Les familles continuent à déployer leur énergie pour leur proche et lui apporter du support, et surtout continuent à l’aimer, et même plus que les autres enfants dans la famille. On veut son bien-être et qu’il puisse atteindre une certaine indépendance.

En tant que mère, fondatrice et directrice du Centre de Soutien en santé mentale - Montérégie depuis plus de 20 ans, j’ai toujours gardé espoir qu’un jour ma fille atteinte depuis presque 30 ans deviendrait moins psychotique et plus résiliente, mais aussi que sa maladie s’atténuerait et qu’elle puisse enfin vivre un peu de bonheur malgré sa contrainte sévère et ses voix. Souvent, lors de l’arrivée de la quarantaine, la maladie s’atténue, mais surtout, la personne mature et change sa perception concernant sa vie.

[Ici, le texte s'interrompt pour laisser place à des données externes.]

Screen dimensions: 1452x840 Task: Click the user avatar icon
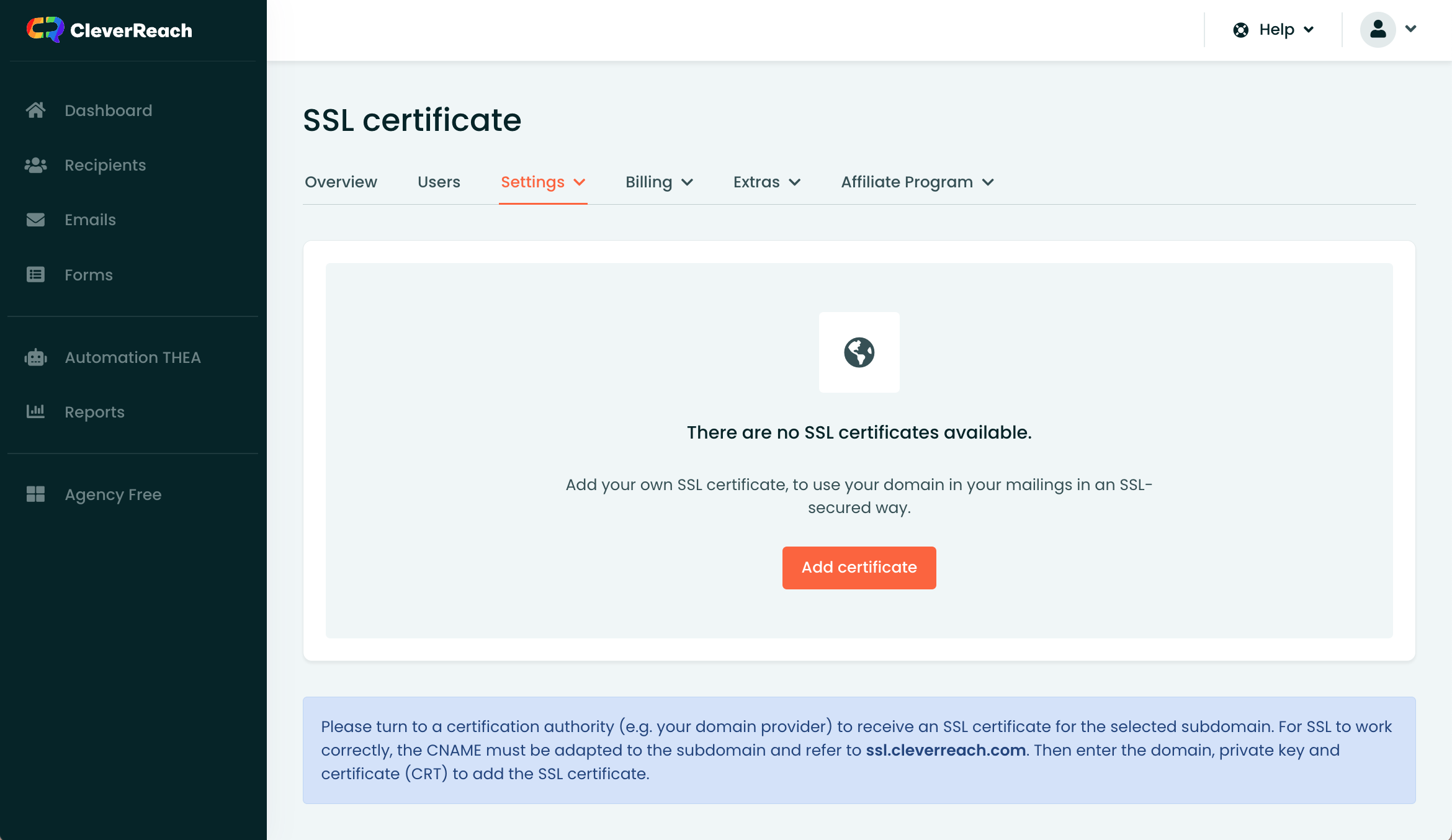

“Depuis quelques années, ma fille est plus sereine, moins psychotique et peut enfin atteindre de petits objectifs qui l’aident à passer ses journées en douceur.”

Un jour, ma fille m’a demandé «Qu’est-ce que je fais sur cette terre?» Ce fut pour moi une question difficile à répondre. Par contre, je lui ai dit: « Malgré ton handicap, tu as le droit comme tout le monde d’avoir ta place sur cette terre, tu peux profiter de la nature, du soleil et admirer la beauté de cette planète, tu peux manger ce que tu aimes, en un mot. Je t’aime et je t’aimerai toujours malgré ton handicap. L’amour peut déplacer des montagnes et aider la personne à se sentir utile sur cette terre qui appartient à tous. Chacun d’entre nous a le droit de croire et de rêver à des jours meilleurs».

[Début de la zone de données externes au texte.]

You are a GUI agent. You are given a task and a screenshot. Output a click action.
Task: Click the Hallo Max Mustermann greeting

Depuis quelques années, ma fille est plus sereine, moins psychotique et peut enfin atteindre de petits objectifs qui l’aident à passer ses journées en douceur. La maturité s’installe tranquillement mais sûrement. L’espoir est grandissant, ce qui m’amène à déployer davantage d’énergie et à continuer à donner de l’espoir aux familles. L’amour inconditionnel nous permet de croire et de continuer à rêver.

La vie nous donne des ailes malgré nos épreuves. Il faut trouver des moyens pour l’adoucir, pour nous permettre de devenir des porteurs d’espoir et des courroies de transmission pour les futurs parents qui auront à vivre avec une personne atteinte de maladie mentale.

Il faut garder espoir, car la recherche et la technologie avancent très vite et nous permettent de croire en un avenir meilleur.